A cura di Fabio Comacchio, partecipante al viaggio solidale

L’incontro con le donne della Cooperativa Wawoto Kacel mi ha fatto pensare che, a volte, osserviamo solo una parte di ciò che vediamo e, quindi, ci sfugge l’aspetto più importante.

Siamo stati accolti in Cooperativa con un caloroso benvenuto, con sorrisi entusiasti e sguardi felici. Abbiamo visitato ogni reparto produttivo: il laboratorio di maglieria, pieno di gomitoli colorati con gli appunti tecnici e le istruzioni di lavoro; il reparto delle collane nel quale le donne si destreggiavano, con finissima abilità e velocità, nell’infilare le perline una dopo l’altra per la creazione di gioielli; in un’altra stanza c’erano ad asciugare i tessuti appena dipinti a mano. Le donne ci hanno salutato, senza sospendere il lavoro. Mia moglie ha invitato una donna seduta a terra ad alzarsi e lavorare sul tavolo: lei ha ringraziato sorridendo e rispondendo che stava meglio sulla stuoia, com’era abituata fin da piccola.

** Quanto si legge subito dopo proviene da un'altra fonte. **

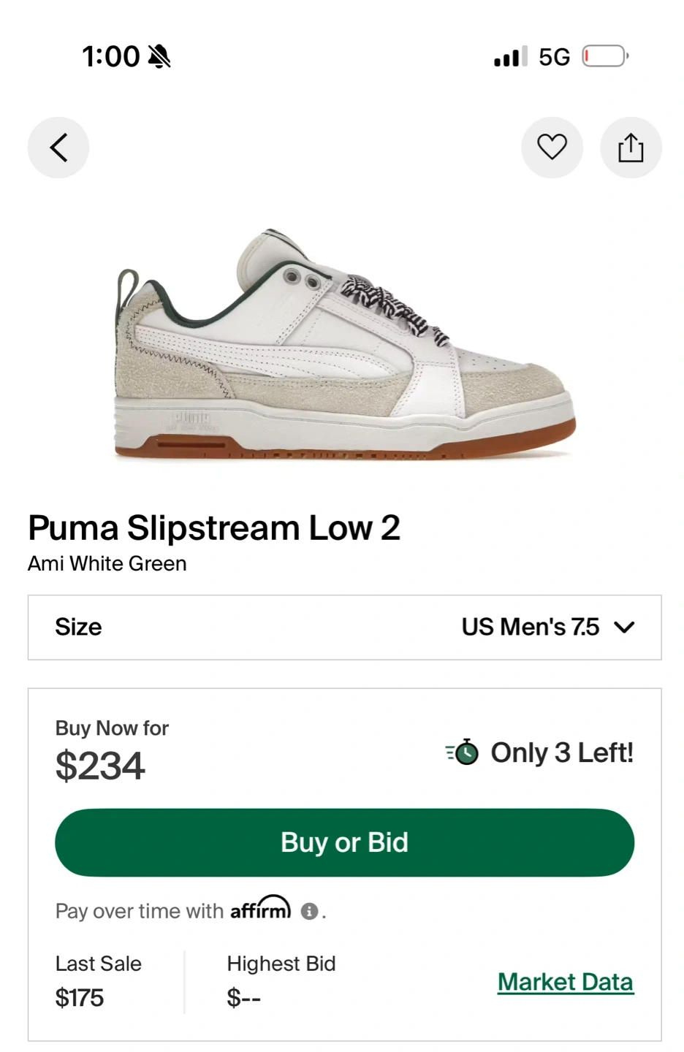Image resolution: width=684 pixels, height=1052 pixels.
Task: Go back using the back arrow
Action: click(58, 148)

A un certo punto della visita, da uno dei reparti arrivava un rumore meccanico, sordo, che si ripeteva, ripeteva, ripeteva… Cosa poteva essere? Davanti a noi un telaio di legno per la tessitura, con spoletta a mano, come si usava un tempo. Mi sono domandato se forse non sarebbe stato meglio avere un telaio meccanico, ma forse era proprio questo che mi stava sfuggendo: questo progetto mette al centro la persona e non la produttività e l’efficienza, così come noi del nord del mondo intendiamo.

Questo piccolo dettaglio lo abbiamo percepito meglio quando abbiamo dialogato con tre donne: ci hanno spiegato come sono organizzate, il senso e la mission della cooperativa. Si tratta di donne con differenti problemi e quindi estremamente vulnerabili, che da sole non ce la fanno a vivere degnamente: sieropositive, mamme senza marito e con molti figli a carico.

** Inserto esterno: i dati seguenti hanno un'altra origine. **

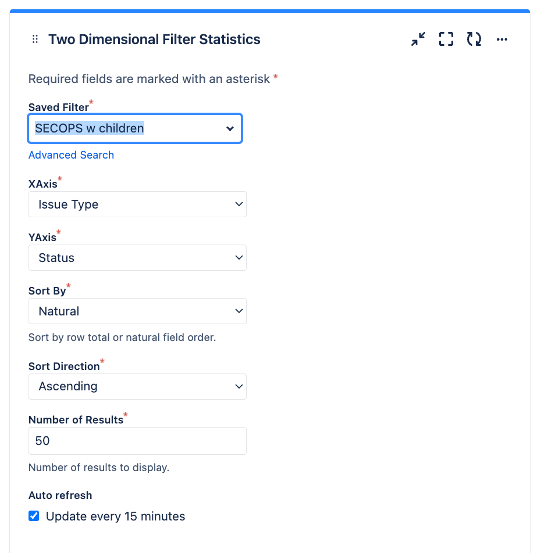This screenshot has width=541, height=553.
Task: Refresh the gadget with circular arrows icon
Action: tap(474, 39)
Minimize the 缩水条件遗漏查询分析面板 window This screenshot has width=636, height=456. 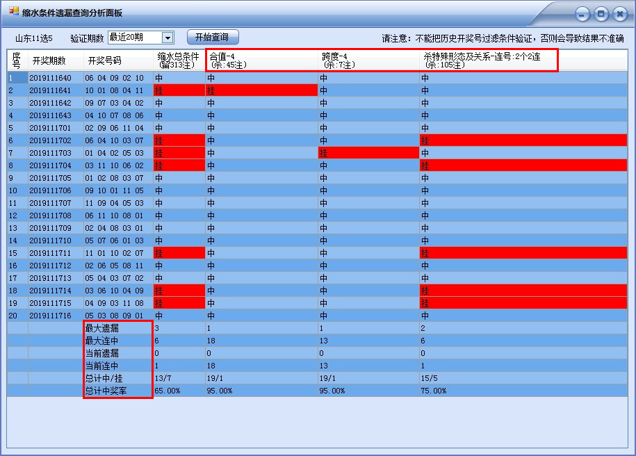point(582,14)
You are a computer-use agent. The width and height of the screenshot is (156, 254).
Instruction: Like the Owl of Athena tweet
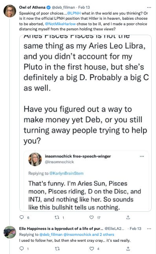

In Cooperativa, oltre al lavoro, queste donne ricevono la possibilità di essere ascoltate da persone con i loro stessi problemi e da operatori capaci di supportarle nelle loro fatiche. Grazie alla collaborazione con l’ospedale St. Mary Lacor, hanno la possibilità di ricevere supporto medico e farmaci adeguati: qui l’HIV è davvero molto diffuso.

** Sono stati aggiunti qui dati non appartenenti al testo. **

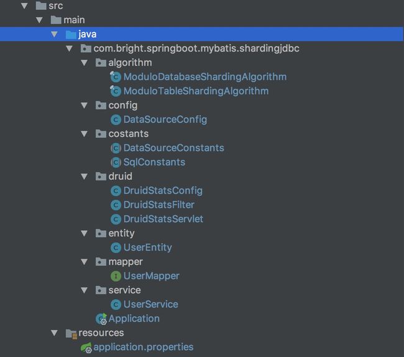Collapse the druid package arrow

pos(84,176)
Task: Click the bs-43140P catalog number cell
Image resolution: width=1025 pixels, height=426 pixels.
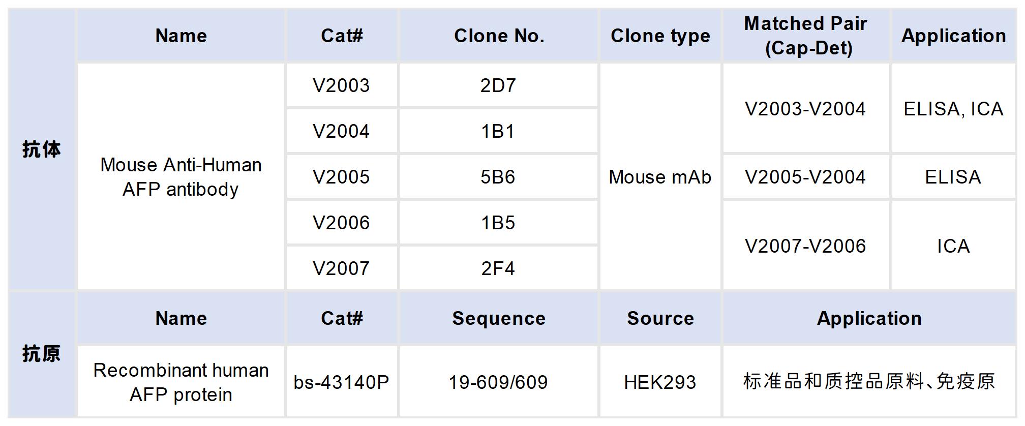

Amaro Filda ha 41 anni e lavora in cooperativa dal 2008 ed è vedova da 2010. Grazie a questo lavoro è riuscita a pagare la scuola ai tre figli, uno di questi ha già finito l’università. Ha avuto la possibilità di ricevere le cure adeguate perché sieropositiva. A casa possiede un campo che coltiva, quando non è in cooperativa, per dare da mangiare alla famiglia. Il suo sguardo ha incrociato il nostro e con un leggero sorriso ci ha trasmesso che è felice di raccontare com’è potuta tornare a vivere con dignità.
Prima della cooperativa viveva a casa isolata dalla famiglia e dalla comunità perché malata, e ora invece “vive”!

Dopo aver ascoltato queste storie penso: “l’idea di la produttività dov’è finita?”. Forse, senza forse, queste storie ci vogliono ricordare che per rincorrere gli obiettivi di efficienza e produttività noi stiamo perdendo pezzi di umanità. È questa la grande lezione che mi porto a casa da questo prezioso incontro.

Adesso, guardando questi oggetti fatti a mano dalle donne, ricordo i loro sorrisi, la loro fierezza nel poter contribuire all’economia famigliare e al miglioramento della Cooperativa, la loro gratitudine per aver recuperato le loro vite, penso che i loro manufatti siano davvero il prodotto della loro bellezza!